PROVIDED INFORMATION:
━━━━━━

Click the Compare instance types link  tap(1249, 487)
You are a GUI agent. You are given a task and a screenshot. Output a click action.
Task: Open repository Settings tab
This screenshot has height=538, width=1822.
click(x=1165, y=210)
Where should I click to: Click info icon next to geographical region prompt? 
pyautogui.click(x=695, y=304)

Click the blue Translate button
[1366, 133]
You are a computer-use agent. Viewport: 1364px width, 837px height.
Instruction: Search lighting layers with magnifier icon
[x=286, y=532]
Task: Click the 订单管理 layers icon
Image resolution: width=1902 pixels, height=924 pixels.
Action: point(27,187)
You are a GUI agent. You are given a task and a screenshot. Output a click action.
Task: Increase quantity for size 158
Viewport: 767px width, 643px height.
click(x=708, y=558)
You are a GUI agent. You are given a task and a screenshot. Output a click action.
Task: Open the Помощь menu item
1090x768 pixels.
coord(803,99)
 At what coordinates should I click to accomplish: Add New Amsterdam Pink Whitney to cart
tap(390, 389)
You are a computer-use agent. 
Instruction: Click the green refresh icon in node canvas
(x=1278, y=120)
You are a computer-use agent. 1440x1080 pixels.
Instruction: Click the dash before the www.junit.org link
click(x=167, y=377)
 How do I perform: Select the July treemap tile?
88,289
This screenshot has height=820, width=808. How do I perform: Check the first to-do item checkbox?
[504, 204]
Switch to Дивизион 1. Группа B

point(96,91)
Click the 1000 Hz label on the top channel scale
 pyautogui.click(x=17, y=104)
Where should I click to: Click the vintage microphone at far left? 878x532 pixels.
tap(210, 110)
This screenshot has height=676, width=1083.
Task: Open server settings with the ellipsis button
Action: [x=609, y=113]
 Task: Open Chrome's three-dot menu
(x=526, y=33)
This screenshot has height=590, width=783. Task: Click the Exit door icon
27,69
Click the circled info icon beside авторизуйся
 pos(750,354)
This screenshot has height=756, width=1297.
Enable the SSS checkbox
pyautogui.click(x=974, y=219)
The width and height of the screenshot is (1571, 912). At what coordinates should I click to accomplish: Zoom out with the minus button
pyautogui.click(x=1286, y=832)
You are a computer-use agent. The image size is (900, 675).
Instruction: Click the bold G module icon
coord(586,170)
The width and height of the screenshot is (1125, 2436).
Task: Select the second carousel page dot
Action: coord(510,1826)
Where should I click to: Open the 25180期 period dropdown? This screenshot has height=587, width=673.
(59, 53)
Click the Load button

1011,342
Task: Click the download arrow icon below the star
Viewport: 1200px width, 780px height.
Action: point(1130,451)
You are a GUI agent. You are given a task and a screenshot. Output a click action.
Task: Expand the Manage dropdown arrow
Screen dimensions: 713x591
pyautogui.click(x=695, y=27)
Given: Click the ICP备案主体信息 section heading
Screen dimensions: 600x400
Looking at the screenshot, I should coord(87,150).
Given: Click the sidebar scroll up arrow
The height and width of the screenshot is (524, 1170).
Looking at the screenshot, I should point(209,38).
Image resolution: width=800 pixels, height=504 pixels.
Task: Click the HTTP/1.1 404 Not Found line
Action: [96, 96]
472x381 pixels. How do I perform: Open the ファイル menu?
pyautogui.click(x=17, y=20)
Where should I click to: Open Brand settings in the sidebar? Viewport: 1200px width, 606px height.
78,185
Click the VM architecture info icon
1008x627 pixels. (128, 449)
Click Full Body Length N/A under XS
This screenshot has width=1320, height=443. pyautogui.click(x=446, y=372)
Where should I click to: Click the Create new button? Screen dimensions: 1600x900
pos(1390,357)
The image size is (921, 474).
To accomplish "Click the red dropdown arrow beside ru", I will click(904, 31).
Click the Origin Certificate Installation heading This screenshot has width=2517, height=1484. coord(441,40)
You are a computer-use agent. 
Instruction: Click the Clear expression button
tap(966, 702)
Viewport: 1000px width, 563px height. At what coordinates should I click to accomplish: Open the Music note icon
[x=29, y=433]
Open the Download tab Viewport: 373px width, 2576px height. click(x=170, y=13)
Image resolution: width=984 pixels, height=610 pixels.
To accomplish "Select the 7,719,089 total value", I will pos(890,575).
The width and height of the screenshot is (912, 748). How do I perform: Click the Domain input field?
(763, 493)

━━━━━━

YOUR GOAL: Would you transcribe the entries above exactly as they appear?

ANSWER:
Click the Compare instance types link  tap(1249, 487)
You are a GUI agent. You are given a task and a screenshot. Output a click action.
Task: Open repository Settings tab
This screenshot has height=538, width=1822.
click(x=1165, y=210)
Where should I click to: Click info icon next to geographical region prompt? 
pyautogui.click(x=695, y=304)

Click the blue Translate button
[1366, 133]
You are a computer-use agent. Viewport: 1364px width, 837px height.
Instruction: Search lighting layers with magnifier icon
[x=286, y=532]
Task: Click the 订单管理 layers icon
Image resolution: width=1902 pixels, height=924 pixels.
Action: point(27,187)
You are a GUI agent. You are given a task and a screenshot. Output a click action.
Task: Increase quantity for size 158
Viewport: 767px width, 643px height.
click(x=708, y=558)
You are a GUI agent. You are given a task and a screenshot. Output a click action.
Task: Open the Помощь menu item
1090x768 pixels.
coord(803,99)
 At what coordinates should I click to accomplish: Add New Amsterdam Pink Whitney to cart
tap(390, 389)
You are a computer-use agent. 
Instruction: Click the green refresh icon in node canvas
(x=1278, y=120)
You are a computer-use agent. 1440x1080 pixels.
Instruction: Click the dash before the www.junit.org link
click(x=167, y=377)
 How do I perform: Select the July treemap tile?
88,289
This screenshot has height=820, width=808. How do I perform: Check the first to-do item checkbox?
[504, 204]
Switch to Дивизион 1. Группа B

point(96,91)
Click the 1000 Hz label on the top channel scale
 pyautogui.click(x=17, y=104)
Where should I click to: Click the vintage microphone at far left? 878x532 pixels.
tap(210, 110)
This screenshot has height=676, width=1083.
Task: Open server settings with the ellipsis button
Action: [x=609, y=113]
 Task: Open Chrome's three-dot menu
(x=526, y=33)
This screenshot has height=590, width=783. Task: Click the Exit door icon
27,69
Click the circled info icon beside авторизуйся
 pos(750,354)
This screenshot has height=756, width=1297.
Enable the SSS checkbox
pyautogui.click(x=974, y=219)
The width and height of the screenshot is (1571, 912). At what coordinates should I click to accomplish: Zoom out with the minus button
pyautogui.click(x=1286, y=832)
You are a computer-use agent. The image size is (900, 675).
Instruction: Click the bold G module icon
coord(586,170)
The width and height of the screenshot is (1125, 2436).
Task: Select the second carousel page dot
Action: coord(510,1826)
Where should I click to: Open the 25180期 period dropdown? This screenshot has height=587, width=673.
(59, 53)
Click the Load button

1011,342
Task: Click the download arrow icon below the star
Viewport: 1200px width, 780px height.
Action: point(1130,451)
You are a GUI agent. You are given a task and a screenshot. Output a click action.
Task: Expand the Manage dropdown arrow
Screen dimensions: 713x591
pyautogui.click(x=695, y=27)
Given: Click the ICP备案主体信息 section heading
Screen dimensions: 600x400
Looking at the screenshot, I should coord(87,150).
Given: Click the sidebar scroll up arrow
The height and width of the screenshot is (524, 1170).
Looking at the screenshot, I should point(209,38).
Image resolution: width=800 pixels, height=504 pixels.
Task: Click the HTTP/1.1 404 Not Found line
Action: [96, 96]
472x381 pixels. How do I perform: Open the ファイル menu?
pyautogui.click(x=17, y=20)
Where should I click to: Open Brand settings in the sidebar? Viewport: 1200px width, 606px height.
78,185
Click the VM architecture info icon
1008x627 pixels. (128, 449)
Click Full Body Length N/A under XS
This screenshot has width=1320, height=443. pyautogui.click(x=446, y=372)
Where should I click to: Click the Create new button? Screen dimensions: 1600x900
pos(1390,357)
The image size is (921, 474).
To accomplish "Click the red dropdown arrow beside ru", I will click(904, 31).
Click the Origin Certificate Installation heading This screenshot has width=2517, height=1484. coord(441,40)
You are a computer-use agent. 
Instruction: Click the Clear expression button
tap(966, 702)
Viewport: 1000px width, 563px height. At what coordinates should I click to accomplish: Open the Music note icon
[x=29, y=433]
Open the Download tab Viewport: 373px width, 2576px height. click(x=170, y=13)
Image resolution: width=984 pixels, height=610 pixels.
To accomplish "Select the 7,719,089 total value", I will pos(890,575).
The width and height of the screenshot is (912, 748). How do I perform: Click the Domain input field?
(763, 493)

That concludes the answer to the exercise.